Exercise goal: Format as a JSON list of strings, one string per line, the records starting with the line that contains "淘宝旗舰店 (350, 5)" and going on through the line that contains "柳桉木优缺点？柳桉木防腐木怎么样？ (242, 1027)", leaving out any blank lines.

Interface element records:
[Begin]
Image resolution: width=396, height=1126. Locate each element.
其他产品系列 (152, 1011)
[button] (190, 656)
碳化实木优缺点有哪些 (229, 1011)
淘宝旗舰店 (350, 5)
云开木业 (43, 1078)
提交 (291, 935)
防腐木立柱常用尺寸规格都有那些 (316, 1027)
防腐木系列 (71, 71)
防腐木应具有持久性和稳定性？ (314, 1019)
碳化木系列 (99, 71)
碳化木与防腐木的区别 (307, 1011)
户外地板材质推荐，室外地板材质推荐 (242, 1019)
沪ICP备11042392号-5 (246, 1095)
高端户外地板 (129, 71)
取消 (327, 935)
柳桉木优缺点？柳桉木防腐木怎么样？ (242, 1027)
[End]
[Begin]
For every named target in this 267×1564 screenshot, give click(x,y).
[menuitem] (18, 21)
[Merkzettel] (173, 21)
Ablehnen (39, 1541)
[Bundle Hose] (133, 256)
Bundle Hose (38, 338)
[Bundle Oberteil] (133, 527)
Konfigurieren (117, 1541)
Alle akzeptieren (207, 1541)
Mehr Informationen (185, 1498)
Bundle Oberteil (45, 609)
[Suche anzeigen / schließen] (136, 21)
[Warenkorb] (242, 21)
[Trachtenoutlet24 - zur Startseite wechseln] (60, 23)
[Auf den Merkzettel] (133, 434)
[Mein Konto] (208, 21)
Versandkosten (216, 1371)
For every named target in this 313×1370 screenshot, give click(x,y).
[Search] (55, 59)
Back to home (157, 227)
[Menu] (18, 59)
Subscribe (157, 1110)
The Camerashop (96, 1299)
[End]
[Begin]
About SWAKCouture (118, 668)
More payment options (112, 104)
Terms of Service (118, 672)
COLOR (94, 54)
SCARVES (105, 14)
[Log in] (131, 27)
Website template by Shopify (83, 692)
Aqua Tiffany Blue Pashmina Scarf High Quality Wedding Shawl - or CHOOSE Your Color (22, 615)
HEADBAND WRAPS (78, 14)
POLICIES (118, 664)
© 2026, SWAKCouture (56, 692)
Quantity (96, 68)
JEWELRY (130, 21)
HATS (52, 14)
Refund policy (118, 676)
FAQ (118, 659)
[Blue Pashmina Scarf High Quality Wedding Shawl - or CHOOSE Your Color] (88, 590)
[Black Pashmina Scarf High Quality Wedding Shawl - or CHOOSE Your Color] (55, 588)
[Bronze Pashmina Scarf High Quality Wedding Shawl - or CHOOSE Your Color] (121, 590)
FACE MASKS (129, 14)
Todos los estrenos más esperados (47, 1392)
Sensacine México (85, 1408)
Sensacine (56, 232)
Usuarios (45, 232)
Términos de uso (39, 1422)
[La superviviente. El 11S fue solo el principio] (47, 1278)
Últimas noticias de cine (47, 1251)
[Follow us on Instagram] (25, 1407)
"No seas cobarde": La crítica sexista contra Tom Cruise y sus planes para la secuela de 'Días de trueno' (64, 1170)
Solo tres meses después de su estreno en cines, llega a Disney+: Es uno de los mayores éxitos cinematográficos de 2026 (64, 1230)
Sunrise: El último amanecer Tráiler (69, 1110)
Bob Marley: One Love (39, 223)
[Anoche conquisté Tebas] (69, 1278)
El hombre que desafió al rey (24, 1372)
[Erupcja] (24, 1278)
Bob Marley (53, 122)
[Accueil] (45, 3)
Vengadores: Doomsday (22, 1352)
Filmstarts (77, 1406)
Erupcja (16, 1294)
[End]
Reply:
[
  "淘宝旗舰店 (350, 5)",
  "云开木业 (43, 1078)",
  "提交 (291, 935)",
  "防腐木立柱常用尺寸规格都有那些 (316, 1027)",
  "防腐木系列 (71, 71)",
  "防腐木应具有持久性和稳定性？ (314, 1019)",
  "碳化木系列 (99, 71)",
  "碳化木与防腐木的区别 (307, 1011)",
  "户外地板材质推荐，室外地板材质推荐 (242, 1019)",
  "沪ICP备11042392号-5 (246, 1095)",
  "高端户外地板 (129, 71)",
  "取消 (327, 935)",
  "柳桉木优缺点？柳桉木防腐木怎么样？ (242, 1027)"
]